Abstract
Bioluminescence tomography (BLT) is a
rapidly developing optical technique for molecular imaging of small animals. One
major issue with this technique is that the solution uniqueness is not well
solved up to now. In our previous studies, it has been found that the solution
uniqueness does not hold for BLT under a single wavelength setting. Extra a priori knowledge must be utilized in
the image reconstruction for mono-spectral BLT. In this work, this issue is
studied under a multi-spectral setting. We first establish the forward process
as the multi-spectral diffusion approximation to the multi-spectral radiative transport equation under the coherent scattering
condition. Multi-spectral bioluminescence tomography (MSBLT) is then formulated
as an inverse source problem for the multi-spectral diffusion approximation subject
to multi-spectral Cauchy data. Then we provide the characterization of the
solution structure for MSBLT as in our previous studies.
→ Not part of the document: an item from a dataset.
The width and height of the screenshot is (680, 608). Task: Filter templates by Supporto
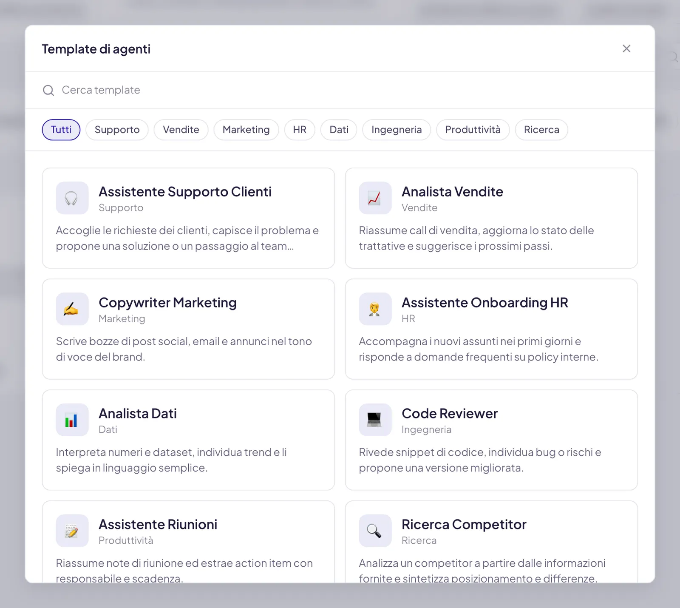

Because any source
distribution can be well approximated by radial basis functions (RBF), the
solution uniqueness for MSBLT is studied in details for RBF sources. When a source
is of at least two wavelengths and has a RBF distribution, the solution
uniqueness for BLT is established for the first time under the following
practical conditions: a) the object is piece-wisely homogeneous; b) there are
measurements of those two wave lengths on one part of the object surface; c)
the effective attenuation coefficients are different for those two wavelengths;
d) the light source distributions of those two wavelengths are of the same support
and proportional everywhere on their supports.